Ortsbild hat nichts mit pseudoromantischen Fremdenverkehrsidyllen, nichts mit musealen Dorfplatzrekonstrukten, nichts mit Eklektizismen aller Art zu tun, Ortsbild ist beinharte Realität, ein Abbild dessen, was sich so ansammelt, an Umsetzung von in Gemeindestuben beschlossenen Bebauungsplänen und Verordnungen, an dreidimensional gewordenen Baubewilligungen, an Baukultur und Bauunkultur, an Verständnis oder Unverständnis für Architektur und Raum, an Beiträgen zum Bauen von allen Beteiligten.
Ortsbild ist, wie schon der Name sagt, ein Abbild vom Ort und von den vielen guten oder schlechten oder lauwarmen Lösungen des Reagierens auf diesen Ort.

Trotz Ortsbildparagraphen in der Bauordnung, in der gescheite Juristen ihr Bestes geben wollten, ist ein „schönes“ Ortsbild nicht verordnebar. Es ist das Produkt aus den oben erwähnten Zutaten, die wiederum vom jeweiligen Entscheidungsträger und dessen geistiger Kondition abhängen, eine zutiefst menschliche Komponente.
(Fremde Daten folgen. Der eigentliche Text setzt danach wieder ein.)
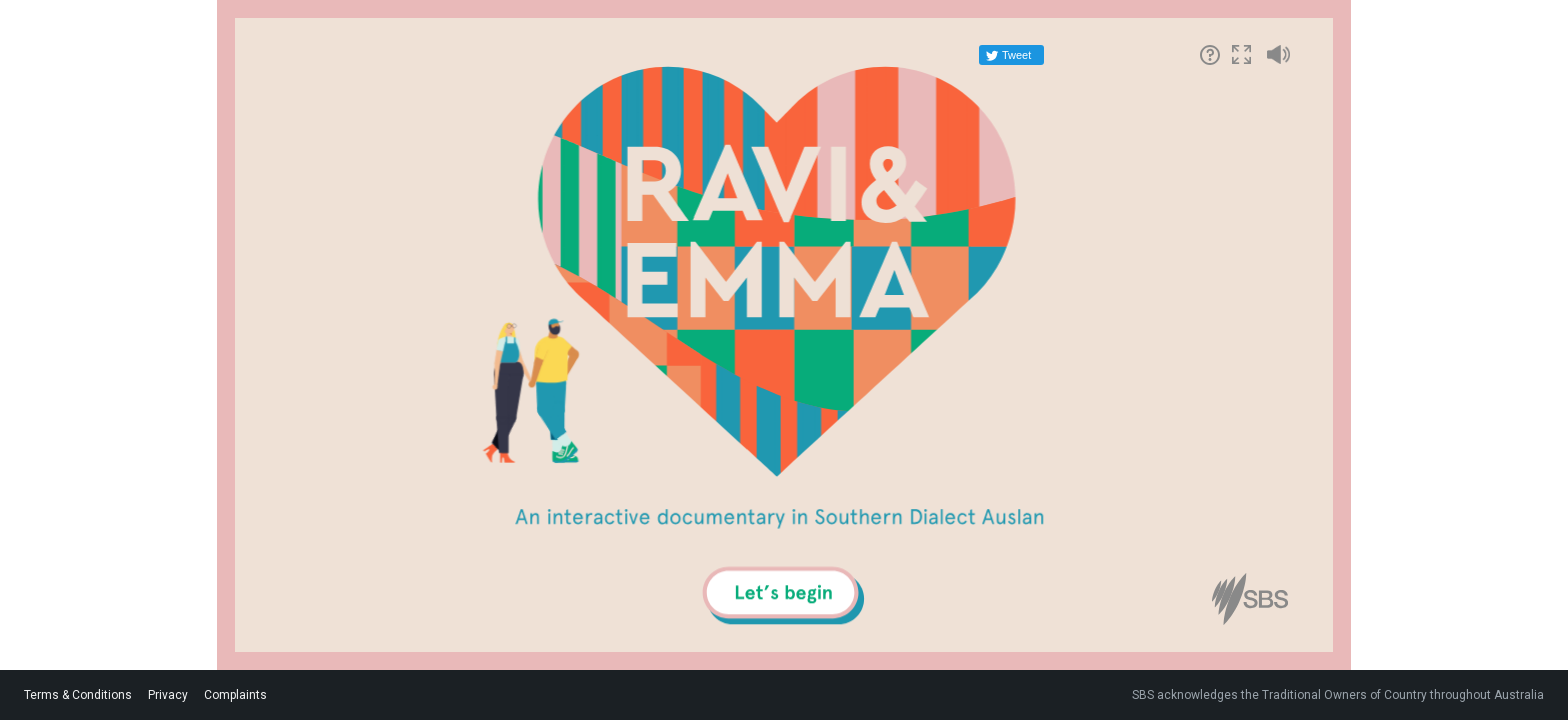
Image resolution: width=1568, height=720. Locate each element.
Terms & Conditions (78, 695)
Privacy (168, 695)
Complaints (235, 695)
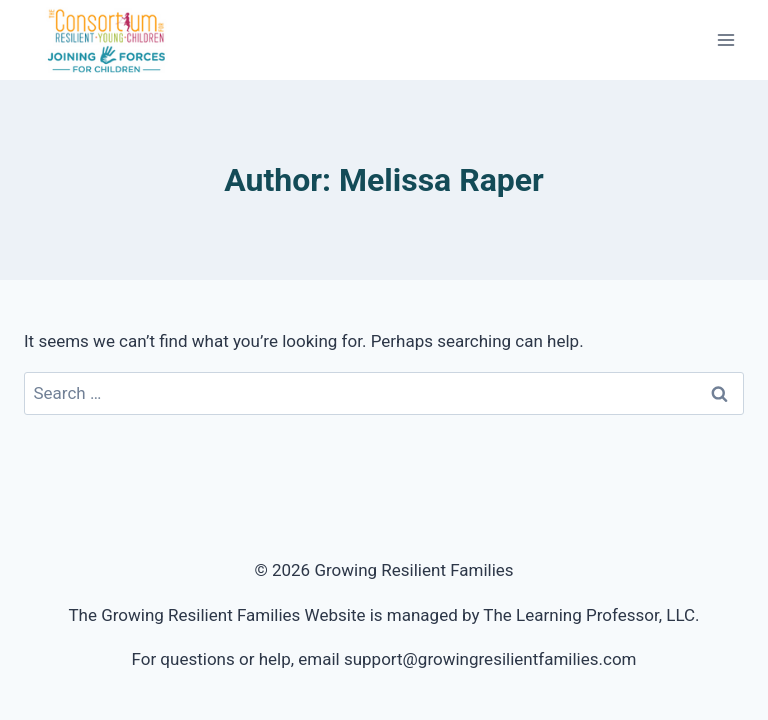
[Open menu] (725, 39)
Ich stelle hier die provokante Behauptung auf, dass die wenigsten Gemeinderäte sich bewusst sind, was sie, wenn Sie einen Bebauungsplan und die dazugehörige Verordnung beschließen, mit allen Konsequenzen für den bauwilligen Bürger, der vielleicht ein Grundstück erwirbt, in der Bauklasse 1, mit offener Bauweise und 30 Prozent Verbauungsdichte. Was heißt das eigentlich, was darf ich denn da? Wie wird die Gebäudehöhe gemessen, wie steht es mit der Belichtung? Bin ich nun zum Dachbodenausbau verurteilt oder nicht. Will ich so etwas überhaupt, sollte ich besser gleich wegziehen?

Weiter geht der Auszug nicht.